I want to do the same for the calculation of the kinetic energy: <phi|p^2|phi>/2m. There is a laplacian in the volume integral which complicates things:

...

K = 0.0 for i in numpy.arange(len(dx)-1):     for j in numpy.arange(len(dy)-1):         for k in numpy.arange(len(dz)-1):             K += -0.5 * m * phi[k,j,i] * (                   (phi[k,j,i-1] - 2.0*phi[k,j,i] + phi[k,j,i+1]) / dx[i]**2                 + (phi[k,j-1,i] - 2.0*phi[k,j,i] + phi[k,j+1,i]) / dy[j]**2                 + (phi[k-1,j,i] - 2.0*phi[k,j,i] + phi[k+1,j,i]) / dz[k]**2             )

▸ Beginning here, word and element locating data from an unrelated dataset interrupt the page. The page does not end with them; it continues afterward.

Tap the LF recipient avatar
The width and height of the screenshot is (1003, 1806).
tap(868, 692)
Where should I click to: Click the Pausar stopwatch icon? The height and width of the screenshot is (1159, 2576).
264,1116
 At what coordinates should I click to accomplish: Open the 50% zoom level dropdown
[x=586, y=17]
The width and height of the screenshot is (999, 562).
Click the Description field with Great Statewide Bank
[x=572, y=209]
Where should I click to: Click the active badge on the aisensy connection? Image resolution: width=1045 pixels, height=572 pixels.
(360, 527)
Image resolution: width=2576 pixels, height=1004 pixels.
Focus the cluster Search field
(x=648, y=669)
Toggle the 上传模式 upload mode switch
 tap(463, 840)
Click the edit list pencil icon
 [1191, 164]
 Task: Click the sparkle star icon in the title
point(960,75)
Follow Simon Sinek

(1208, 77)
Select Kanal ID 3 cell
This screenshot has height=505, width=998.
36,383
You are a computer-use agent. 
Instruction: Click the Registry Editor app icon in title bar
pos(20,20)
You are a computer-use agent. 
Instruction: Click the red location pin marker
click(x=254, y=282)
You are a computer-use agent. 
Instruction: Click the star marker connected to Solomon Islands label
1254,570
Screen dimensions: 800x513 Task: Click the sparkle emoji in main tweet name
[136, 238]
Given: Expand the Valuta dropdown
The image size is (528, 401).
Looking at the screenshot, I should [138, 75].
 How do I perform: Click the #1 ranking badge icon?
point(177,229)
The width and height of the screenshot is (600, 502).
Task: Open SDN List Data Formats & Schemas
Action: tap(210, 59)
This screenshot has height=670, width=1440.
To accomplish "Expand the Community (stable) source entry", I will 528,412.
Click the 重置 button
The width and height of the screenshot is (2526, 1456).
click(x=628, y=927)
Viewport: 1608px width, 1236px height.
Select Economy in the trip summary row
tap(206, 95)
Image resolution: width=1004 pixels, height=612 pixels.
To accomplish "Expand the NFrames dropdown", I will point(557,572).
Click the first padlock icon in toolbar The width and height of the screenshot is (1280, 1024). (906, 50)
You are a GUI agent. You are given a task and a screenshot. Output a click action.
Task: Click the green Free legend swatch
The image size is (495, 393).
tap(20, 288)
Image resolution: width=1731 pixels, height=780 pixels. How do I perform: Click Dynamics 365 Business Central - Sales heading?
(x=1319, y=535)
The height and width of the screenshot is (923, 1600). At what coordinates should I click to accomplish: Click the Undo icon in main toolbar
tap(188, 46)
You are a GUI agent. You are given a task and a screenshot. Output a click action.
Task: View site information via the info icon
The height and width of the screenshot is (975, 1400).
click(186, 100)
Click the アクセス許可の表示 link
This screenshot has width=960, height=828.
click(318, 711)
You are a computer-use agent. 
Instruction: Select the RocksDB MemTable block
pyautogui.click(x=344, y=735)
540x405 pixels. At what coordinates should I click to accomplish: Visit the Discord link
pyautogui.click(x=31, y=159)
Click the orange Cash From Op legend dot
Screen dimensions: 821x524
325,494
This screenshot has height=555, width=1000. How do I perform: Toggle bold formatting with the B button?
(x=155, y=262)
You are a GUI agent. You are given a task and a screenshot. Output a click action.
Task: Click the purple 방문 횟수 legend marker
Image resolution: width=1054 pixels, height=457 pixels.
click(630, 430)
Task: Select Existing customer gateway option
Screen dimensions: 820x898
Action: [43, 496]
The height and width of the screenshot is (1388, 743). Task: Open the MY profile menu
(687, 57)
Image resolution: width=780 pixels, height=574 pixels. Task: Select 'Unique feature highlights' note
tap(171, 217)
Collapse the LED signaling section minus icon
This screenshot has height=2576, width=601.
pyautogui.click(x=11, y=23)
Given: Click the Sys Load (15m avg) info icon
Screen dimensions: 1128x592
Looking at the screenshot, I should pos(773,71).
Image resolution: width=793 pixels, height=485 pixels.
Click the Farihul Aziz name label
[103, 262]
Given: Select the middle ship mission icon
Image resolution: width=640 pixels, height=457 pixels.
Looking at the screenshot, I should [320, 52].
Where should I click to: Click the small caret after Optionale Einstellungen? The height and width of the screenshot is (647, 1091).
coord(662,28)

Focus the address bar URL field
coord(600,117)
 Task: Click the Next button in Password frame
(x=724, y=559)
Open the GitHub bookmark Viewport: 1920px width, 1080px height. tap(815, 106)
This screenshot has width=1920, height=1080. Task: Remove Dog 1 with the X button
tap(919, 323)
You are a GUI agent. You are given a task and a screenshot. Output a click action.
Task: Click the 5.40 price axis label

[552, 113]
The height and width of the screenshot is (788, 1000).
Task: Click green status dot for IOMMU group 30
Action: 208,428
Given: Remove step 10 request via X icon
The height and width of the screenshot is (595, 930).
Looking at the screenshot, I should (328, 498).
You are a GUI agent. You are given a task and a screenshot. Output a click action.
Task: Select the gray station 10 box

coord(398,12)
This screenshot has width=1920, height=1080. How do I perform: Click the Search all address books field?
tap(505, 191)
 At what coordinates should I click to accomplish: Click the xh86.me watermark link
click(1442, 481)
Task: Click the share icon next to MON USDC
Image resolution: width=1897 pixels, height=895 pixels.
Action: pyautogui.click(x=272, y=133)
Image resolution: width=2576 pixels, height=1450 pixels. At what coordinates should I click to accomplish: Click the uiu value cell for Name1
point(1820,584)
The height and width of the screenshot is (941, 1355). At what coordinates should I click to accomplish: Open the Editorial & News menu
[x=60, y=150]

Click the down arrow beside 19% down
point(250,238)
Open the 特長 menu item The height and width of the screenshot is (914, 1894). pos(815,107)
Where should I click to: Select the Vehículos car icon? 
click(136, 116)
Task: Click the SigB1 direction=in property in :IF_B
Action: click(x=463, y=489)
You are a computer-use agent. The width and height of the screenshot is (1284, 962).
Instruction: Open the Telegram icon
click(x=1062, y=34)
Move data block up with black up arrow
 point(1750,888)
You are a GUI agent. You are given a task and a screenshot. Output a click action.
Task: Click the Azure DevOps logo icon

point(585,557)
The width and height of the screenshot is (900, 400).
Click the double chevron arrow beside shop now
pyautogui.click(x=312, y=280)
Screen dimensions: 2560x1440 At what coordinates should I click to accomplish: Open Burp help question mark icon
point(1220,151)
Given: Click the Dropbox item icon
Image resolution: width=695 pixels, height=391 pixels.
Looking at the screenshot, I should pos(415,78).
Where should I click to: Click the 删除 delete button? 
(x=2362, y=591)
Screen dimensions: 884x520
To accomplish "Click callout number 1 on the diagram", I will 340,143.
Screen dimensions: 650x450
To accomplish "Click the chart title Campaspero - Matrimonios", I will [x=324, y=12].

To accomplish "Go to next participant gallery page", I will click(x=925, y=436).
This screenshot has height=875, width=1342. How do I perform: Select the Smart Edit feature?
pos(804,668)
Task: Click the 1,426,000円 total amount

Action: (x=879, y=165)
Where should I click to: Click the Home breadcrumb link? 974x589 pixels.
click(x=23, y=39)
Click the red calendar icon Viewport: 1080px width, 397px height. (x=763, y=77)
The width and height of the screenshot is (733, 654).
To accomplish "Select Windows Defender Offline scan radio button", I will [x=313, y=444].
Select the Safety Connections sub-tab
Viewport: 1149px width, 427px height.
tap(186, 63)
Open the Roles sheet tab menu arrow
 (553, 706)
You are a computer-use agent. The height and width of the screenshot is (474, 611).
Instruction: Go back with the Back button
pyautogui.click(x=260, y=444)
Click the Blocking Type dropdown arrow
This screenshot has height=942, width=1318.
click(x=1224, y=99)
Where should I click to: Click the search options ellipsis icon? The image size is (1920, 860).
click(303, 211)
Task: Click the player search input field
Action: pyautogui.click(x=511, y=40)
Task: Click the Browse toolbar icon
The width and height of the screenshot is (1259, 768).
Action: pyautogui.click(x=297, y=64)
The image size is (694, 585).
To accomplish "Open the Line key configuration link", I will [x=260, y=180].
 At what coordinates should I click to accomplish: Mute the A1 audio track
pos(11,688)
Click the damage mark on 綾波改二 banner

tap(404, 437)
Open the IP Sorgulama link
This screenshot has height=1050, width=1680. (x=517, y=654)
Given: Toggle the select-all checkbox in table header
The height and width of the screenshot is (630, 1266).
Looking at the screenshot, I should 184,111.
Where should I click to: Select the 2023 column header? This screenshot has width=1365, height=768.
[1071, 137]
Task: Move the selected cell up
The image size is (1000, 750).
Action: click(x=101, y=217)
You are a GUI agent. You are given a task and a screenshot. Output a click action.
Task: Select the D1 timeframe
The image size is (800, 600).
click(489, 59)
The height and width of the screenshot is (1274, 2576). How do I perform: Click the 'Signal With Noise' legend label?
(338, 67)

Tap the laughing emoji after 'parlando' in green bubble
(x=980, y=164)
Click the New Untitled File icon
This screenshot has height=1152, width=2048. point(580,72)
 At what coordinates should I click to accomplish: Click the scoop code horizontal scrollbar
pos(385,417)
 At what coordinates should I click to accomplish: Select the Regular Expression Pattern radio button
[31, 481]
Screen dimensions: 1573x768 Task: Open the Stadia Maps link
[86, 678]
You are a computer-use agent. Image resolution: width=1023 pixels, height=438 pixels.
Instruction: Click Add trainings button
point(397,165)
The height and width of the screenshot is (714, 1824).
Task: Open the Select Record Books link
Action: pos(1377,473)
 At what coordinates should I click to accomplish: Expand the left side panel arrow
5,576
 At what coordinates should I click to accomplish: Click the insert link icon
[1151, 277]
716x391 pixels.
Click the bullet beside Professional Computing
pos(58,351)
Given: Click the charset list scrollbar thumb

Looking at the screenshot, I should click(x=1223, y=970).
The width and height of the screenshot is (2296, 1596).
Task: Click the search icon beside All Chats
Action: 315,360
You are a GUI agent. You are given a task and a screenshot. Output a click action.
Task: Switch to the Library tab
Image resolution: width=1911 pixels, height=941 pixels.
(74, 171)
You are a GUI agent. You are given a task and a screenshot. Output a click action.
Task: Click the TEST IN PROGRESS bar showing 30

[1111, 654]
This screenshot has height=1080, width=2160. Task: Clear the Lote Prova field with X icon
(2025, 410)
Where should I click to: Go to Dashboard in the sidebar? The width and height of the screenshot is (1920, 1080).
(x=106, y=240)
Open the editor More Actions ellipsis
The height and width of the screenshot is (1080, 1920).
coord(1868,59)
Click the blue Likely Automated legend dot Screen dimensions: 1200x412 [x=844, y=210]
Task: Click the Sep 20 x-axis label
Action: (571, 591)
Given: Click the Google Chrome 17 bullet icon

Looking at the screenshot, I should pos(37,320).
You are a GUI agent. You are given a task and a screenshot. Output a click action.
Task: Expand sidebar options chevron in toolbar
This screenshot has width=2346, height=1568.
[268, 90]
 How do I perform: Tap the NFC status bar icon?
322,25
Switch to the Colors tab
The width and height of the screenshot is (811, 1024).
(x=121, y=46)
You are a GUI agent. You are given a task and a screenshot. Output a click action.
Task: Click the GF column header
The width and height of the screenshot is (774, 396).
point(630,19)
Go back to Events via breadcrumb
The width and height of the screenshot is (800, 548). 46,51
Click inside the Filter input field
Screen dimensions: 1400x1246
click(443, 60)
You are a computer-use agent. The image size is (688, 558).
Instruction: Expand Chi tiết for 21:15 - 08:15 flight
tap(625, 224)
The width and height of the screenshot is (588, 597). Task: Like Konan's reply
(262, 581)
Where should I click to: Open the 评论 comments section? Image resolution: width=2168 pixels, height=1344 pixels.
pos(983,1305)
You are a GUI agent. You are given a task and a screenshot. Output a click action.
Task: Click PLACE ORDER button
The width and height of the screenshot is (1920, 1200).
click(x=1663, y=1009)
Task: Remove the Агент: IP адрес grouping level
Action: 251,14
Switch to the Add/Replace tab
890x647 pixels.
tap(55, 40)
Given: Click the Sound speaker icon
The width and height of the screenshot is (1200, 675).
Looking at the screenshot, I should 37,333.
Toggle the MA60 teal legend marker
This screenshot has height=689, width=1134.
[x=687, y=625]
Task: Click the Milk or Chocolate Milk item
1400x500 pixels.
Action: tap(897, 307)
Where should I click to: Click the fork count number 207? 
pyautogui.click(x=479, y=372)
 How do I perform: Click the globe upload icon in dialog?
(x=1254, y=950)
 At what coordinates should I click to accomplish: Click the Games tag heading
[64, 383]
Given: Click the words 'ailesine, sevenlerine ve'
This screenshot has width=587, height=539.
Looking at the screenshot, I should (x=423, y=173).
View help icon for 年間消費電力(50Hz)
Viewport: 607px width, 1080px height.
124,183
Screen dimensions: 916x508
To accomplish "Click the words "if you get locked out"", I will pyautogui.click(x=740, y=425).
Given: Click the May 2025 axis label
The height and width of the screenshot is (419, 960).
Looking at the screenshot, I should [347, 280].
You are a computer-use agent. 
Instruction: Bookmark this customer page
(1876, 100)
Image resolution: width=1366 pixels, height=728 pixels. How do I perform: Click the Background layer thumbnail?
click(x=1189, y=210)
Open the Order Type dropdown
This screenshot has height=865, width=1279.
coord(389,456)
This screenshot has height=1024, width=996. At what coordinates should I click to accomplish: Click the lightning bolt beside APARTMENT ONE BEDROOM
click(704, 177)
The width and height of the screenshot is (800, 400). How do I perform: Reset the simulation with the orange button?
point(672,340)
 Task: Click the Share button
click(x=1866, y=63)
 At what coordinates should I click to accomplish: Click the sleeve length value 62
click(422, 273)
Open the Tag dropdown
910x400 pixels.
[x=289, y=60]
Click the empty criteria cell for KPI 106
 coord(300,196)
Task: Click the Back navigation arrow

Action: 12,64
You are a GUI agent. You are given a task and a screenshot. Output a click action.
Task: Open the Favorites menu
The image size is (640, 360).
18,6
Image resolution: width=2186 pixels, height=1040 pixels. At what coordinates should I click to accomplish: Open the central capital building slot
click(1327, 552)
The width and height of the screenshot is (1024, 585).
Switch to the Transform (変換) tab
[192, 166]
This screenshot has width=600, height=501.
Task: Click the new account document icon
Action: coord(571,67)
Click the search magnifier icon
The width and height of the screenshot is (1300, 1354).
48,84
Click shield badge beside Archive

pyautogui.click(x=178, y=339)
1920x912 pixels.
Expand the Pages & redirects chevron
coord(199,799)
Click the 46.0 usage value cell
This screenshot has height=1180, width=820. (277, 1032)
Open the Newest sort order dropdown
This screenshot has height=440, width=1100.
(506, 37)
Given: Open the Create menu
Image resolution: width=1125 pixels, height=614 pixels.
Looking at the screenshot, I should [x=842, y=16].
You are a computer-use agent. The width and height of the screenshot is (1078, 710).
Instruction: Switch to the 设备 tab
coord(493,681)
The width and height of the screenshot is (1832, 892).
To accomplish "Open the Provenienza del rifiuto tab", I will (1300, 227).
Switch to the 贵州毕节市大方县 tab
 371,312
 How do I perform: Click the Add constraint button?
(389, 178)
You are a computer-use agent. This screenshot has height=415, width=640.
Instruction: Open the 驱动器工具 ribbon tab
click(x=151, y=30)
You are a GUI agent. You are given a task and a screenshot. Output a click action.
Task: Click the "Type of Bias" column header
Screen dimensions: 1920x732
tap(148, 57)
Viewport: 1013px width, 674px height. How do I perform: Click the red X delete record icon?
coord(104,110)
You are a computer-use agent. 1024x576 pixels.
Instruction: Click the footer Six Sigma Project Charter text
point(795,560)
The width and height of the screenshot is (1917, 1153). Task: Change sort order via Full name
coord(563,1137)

If dx ,dy, dz vary, I don't think this is quite correct. To get dphi/dz at the interface between k & k+1 you need the distance between the psi-points inside the kth and k+1th gridbox. If you assume the psi-points lie at the centres of the gridboxes (other assumptions are possible), this distance is  .5*(dz[k]+dz[k+1]) So, writing rdzw[k] = 2./(dz[k]+dz[k+1]) d/dz(dphi/dz))[k] =  {(phi[k+1]-phi[k])*rdzw[k] - (phi[k]-phi[k-1])*rdz[k-1]} / dz[k]                         =  {phi[k+1]*rdz[k]- phi[k]*(rdz[k] + rdz[k-1]) + phi[k-1]*rdz[k-1]} / dz[k] & similarly for the d2phi/dx2 & d2phi/dy2 terms There are other metric terms which appear in the discretization of the Laplacian if dz depends on i or j, or dy depends on k or i, or dx depends on j or k, but these do not appear in your problem where dz depends only on k, dy only on j and dx only on i. HTH. George Nurser.